Introduction: Cardiac disorders of varying severity complicate nearly 1% of pregnancies and are an important cause of maternal morbidity and mortality. It is important to define the risk stratification of women with heart disease for optimal pre-pregnancy counselling and obstetric management.
Aim: To study the spectrum of heart disease in pregnancy, identification of various predictors of feto-maternal complications and comparison of the obstetric outcome in women with heart disease who received Comprehensive Medical Care (CMC) beginning at =28 weeks, with those who began Antenatal Care (ANC) supervision after 28 weeks.
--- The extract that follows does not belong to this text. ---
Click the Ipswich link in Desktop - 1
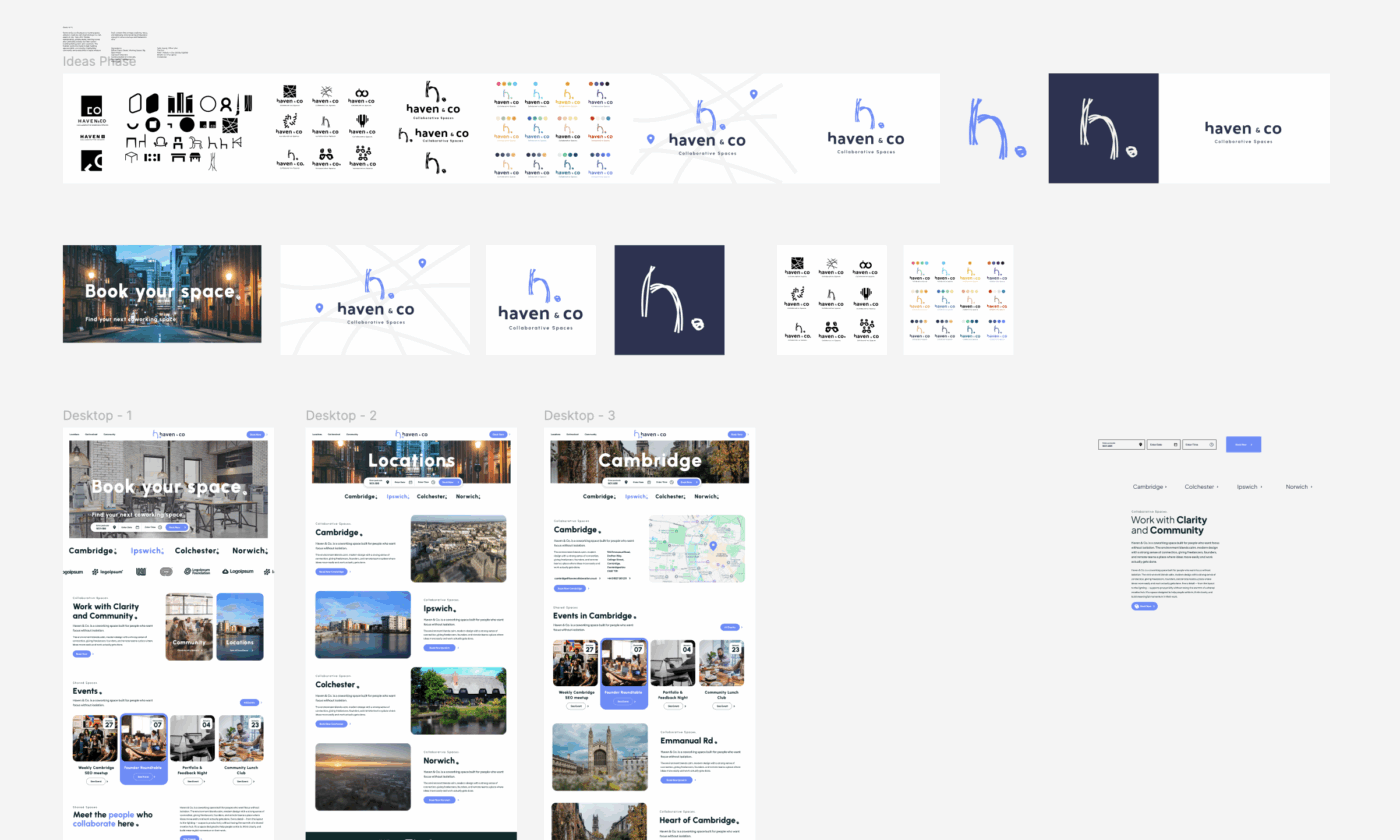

Materials and Methods: A prospective observational study was conducted in the Department of Obstetrics and Gynaecology in Safdarjung Hospital (SJH), New Delhi, India, from October 2014 to March 2016. Pregnant women with heart disease attending the OPD/or delivering in labour room were scrutinised through the eligibility criteria. Out of the 66 eligible women, beginning antenatal supervision at =28 weeks of gestation were designated as Group A (n=32) who received CMC. Remaining women (n=34), who supervised after 28 weeks in the hospital for further management were designated as Group B. Analysis was done after applying appropriate tests: t-test, Chi-square test and univariate analysis, as applicable.
Results: Incidence of heart disease was 0.35% (71/21,000), out of which Rheumatic Heart Disease (RHD) was predominant. Left heart obstruction was the most common (29/66) predictor for adverse maternal cardiovascular and neonatal event, followed by baseline New York Heart Association (NYHA) Class>II (22/66). Cardiac complications were 2.4 times higher and cardiac mortality was ~3 times more in Group B as compared to Group A. Neonatal mortality occurred in 5.6% (2/36) women in Group B.
Conclusion: All pregnant women with heart disease should receive comprehensive multidisciplinary prenatal care. Early ANC supervision and extra prenatal surveillance is recommended according to pregnancy associated risk status. Women with =1 predictor of cardiac and neonatal events should be referred to a tertiary care centre for CMC.